◆ **Your objective**
Each line of the listing below containing the word "computer" should be returned.

◆ **Data for this exercise**
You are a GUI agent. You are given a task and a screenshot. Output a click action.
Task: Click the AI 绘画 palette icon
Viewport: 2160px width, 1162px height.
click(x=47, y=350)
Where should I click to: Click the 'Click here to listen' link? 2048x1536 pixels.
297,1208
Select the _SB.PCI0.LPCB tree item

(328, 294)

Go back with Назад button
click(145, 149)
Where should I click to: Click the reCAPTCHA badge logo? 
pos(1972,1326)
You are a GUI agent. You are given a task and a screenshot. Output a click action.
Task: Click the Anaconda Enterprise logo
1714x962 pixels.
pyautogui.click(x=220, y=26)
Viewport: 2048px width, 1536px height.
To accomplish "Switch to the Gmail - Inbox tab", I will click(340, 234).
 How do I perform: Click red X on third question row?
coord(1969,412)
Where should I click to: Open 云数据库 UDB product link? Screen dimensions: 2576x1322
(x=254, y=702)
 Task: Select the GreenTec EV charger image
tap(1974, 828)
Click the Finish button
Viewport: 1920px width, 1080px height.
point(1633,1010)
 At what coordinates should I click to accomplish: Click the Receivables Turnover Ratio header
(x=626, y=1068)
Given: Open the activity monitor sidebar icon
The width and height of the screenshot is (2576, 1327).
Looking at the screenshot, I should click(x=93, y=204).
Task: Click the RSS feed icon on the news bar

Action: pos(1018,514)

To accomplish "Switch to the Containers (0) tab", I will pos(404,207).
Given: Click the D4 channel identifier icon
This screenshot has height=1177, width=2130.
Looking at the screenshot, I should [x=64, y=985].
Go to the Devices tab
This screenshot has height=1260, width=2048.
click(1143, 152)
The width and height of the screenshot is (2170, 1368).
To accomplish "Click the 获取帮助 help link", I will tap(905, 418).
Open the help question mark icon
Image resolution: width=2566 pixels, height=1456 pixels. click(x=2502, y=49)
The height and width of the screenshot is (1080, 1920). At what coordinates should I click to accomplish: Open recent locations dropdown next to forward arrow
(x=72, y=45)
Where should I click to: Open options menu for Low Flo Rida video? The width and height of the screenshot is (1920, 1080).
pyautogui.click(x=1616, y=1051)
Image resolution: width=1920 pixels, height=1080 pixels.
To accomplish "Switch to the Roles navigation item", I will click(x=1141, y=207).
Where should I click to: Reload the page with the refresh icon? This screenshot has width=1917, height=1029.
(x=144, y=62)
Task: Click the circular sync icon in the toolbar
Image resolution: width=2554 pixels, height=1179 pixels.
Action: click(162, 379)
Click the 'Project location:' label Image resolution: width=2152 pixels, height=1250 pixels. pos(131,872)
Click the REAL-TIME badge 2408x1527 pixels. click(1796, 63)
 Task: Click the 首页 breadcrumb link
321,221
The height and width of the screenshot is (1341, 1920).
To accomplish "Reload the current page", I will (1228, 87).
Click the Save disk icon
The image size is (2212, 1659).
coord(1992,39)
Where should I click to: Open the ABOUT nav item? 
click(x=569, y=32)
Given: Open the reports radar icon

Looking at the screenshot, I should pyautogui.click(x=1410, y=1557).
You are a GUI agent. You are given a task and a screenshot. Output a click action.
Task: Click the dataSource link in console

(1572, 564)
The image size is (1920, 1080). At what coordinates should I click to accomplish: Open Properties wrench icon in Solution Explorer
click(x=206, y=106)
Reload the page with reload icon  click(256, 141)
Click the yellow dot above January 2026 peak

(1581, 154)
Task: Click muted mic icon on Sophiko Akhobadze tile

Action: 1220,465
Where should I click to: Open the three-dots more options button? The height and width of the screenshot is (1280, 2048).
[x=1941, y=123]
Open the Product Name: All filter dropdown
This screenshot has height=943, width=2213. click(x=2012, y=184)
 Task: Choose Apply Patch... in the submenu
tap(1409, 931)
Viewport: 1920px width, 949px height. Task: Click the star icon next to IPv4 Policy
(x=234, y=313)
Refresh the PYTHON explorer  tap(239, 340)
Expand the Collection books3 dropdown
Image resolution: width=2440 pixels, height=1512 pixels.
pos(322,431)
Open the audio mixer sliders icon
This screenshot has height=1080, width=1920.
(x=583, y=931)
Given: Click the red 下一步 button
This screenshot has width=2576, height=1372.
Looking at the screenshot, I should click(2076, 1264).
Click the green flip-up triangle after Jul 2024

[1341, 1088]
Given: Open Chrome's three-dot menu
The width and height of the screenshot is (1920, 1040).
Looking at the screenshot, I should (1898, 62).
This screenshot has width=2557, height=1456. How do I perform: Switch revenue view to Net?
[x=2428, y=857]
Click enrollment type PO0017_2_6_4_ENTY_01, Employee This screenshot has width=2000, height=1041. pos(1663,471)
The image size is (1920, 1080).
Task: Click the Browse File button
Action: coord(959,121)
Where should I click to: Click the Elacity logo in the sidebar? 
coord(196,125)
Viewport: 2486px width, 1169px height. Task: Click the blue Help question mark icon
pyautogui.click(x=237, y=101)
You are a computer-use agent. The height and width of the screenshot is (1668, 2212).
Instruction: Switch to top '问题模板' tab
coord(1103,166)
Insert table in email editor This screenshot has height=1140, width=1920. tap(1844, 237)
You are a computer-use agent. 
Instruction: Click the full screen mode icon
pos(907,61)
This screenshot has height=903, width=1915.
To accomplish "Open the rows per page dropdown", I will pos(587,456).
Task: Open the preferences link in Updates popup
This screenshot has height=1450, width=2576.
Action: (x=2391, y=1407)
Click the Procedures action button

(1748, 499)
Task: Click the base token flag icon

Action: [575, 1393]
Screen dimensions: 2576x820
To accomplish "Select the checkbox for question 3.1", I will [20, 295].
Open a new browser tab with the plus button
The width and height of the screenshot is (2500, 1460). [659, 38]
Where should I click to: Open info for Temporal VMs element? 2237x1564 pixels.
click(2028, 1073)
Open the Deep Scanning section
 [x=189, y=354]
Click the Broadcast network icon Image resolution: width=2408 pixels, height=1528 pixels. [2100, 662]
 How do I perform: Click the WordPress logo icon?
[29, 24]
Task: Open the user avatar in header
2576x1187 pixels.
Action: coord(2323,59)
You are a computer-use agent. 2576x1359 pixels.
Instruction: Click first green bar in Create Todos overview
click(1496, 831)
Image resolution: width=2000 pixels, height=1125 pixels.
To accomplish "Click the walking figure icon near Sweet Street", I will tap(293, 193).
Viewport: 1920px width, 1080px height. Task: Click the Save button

◆ **Task solution**
You are a computer-use agent. The height and width of the screenshot is (1668, 2212).
You are a computer-use agent. 
You are a computer-use agent. 2576x1359 pixels.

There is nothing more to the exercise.